- Title card of The Blame Game
- Genre: Comedy panel game
- Directed by: Fiona Nelson
- Presented by: Tim McGarry
- Starring: Colin Murphy; Neil Delamere; Jake O'Kane (2005–2020); Diona Doherty (2021–present);
- Country of origin: United Kingdom
- No. of seasons: 19
- No. of episodes: 120

Production
- Executive producer: Justin Binding
- Production locations: BBC Northern Ireland's Blackstaff Studio, Belfast
- Camera setup: Multi-camera
- Running time: 29 minutes
- Production company: Moondog Productions

Original release
- Network: BBC One Northern Ireland

= The Blame Game (British TV programme) =

Northern Irish comedy panel series

The Blame Game is a Northern Irish comedy panel series that has been broadcast on BBC Radio Ulster and later jointly on BBC One Northern Ireland. Starting in 2005, it is hosted by Tim McGarry. Regular panellists include comedians Colin Murphy, Neil Delamere, and, until 2020, Jake O'Kane. Former guest panellist local comedian Diona Doherty, became a regular panellist since series 19. As well as the regular three panellists, they also have a regular guest panellist. The guest panellist is usually a comedian from outside Northern Ireland who is not always as familiar with the complexities of Northern Irish politics which leads to some hilarity.

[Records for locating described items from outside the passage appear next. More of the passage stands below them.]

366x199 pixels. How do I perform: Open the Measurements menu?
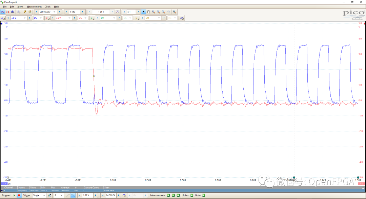(34, 6)
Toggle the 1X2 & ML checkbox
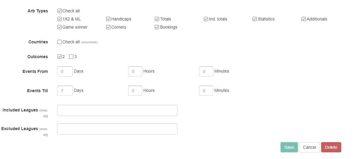 60,19
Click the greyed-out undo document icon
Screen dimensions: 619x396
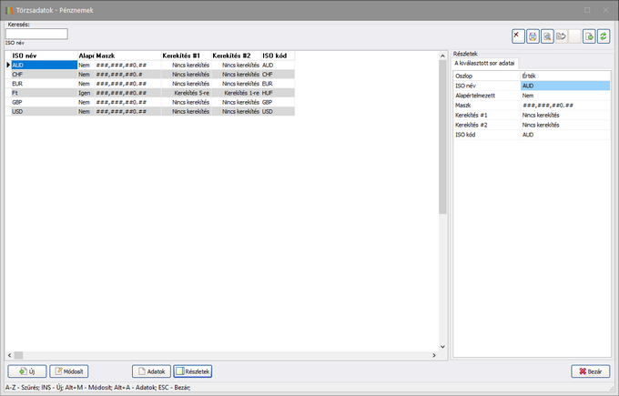click(x=562, y=36)

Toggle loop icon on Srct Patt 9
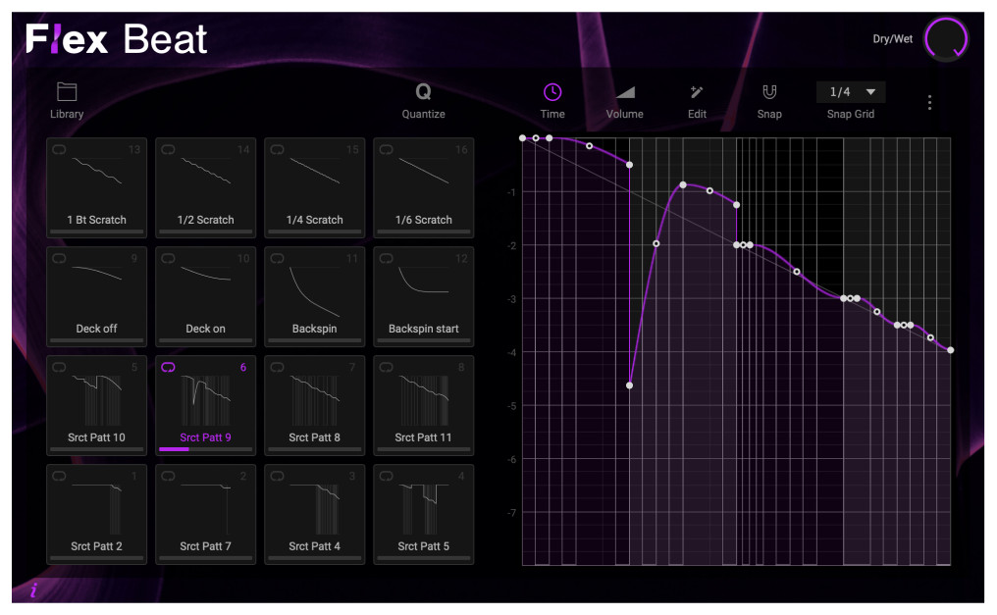pos(168,367)
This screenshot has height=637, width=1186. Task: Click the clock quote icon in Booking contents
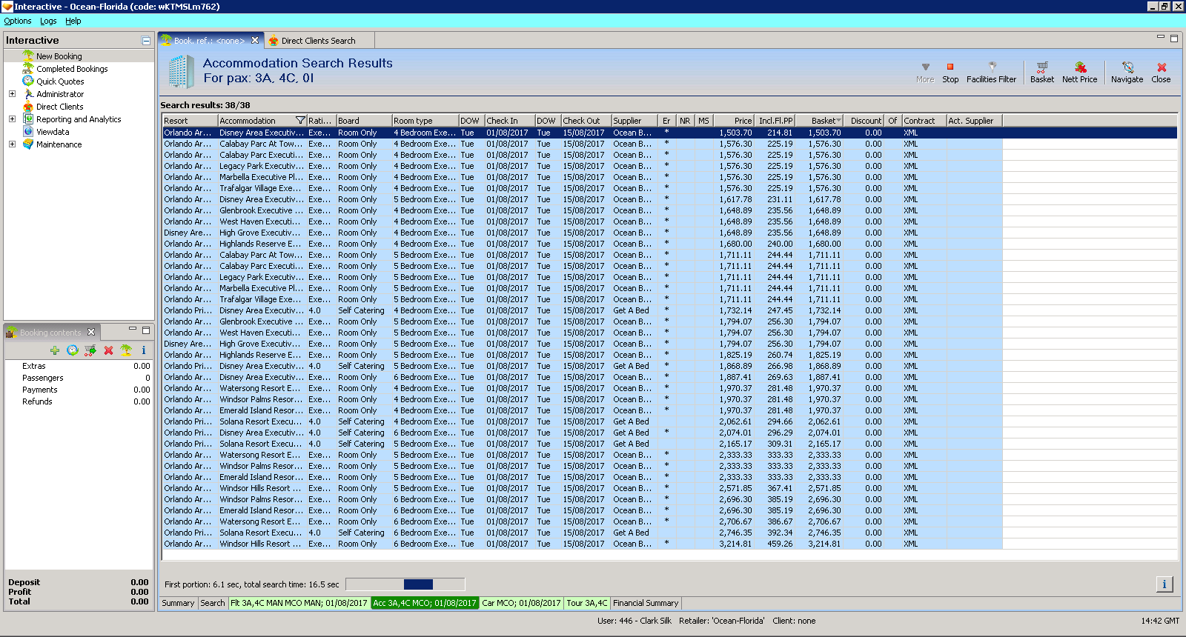pyautogui.click(x=73, y=350)

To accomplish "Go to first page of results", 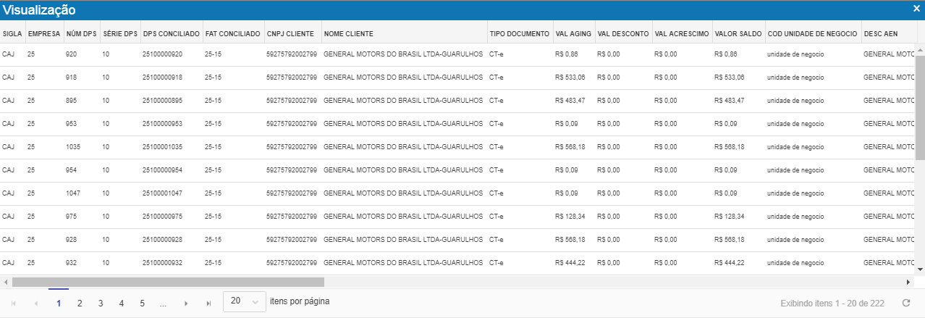I will [14, 304].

It is generally filmed at BBC Northern Ireland's Blackstaff House studios in Belfast, but it has in past also been filmed in the Millennium Forum in Derry.

== Format ==
In the first and main round called "Pass the Buck", individual members of the audience ask the contestants who they feel responsible for a topical issue, usually in the structure "Who do you blame for...?" Example issues include binge drinking, the "Stroke City" problem and trick or treating. Tim McGarry passes the question over to a contestant who attempts to answer it, normally in a humorous off-topic manner.

In the second round ("Blame It on the Boogie"), a piece of music is played, and the contestants must try to figure out why it is being played. In recent years, this section has been left out altogether and the initial first round dominates the show.

In the final round ("What's the Story?"), Tim McGarry reads out a recent newspaper headline and the contestants state their take on the headline.

The game ends with Tim McGarry telling the audience if they "blame (team) for winning, to cheer now".

The television version cuts out "Blame It on the Boogie", and the majority of the show consists of "Pass the Buck". With just a few minutes to go, Tim McGarry announces "There's just time to look at this week's news", before getting out a 'newspaper' from which he reads the headlines for "What's the Story?".

== Trivia ==
In the episode that aired after loyalist Michael Stone attempted to assassinate members of Sinn Féin at Stormont in 2006, Tim McGarry joked that Stone would claim that this it was a work of performance art. During his trial in 2008, Stone claimed that he had no intention of killing Gerry Adams and Martin McGuinness, and that it was all a work of performance art.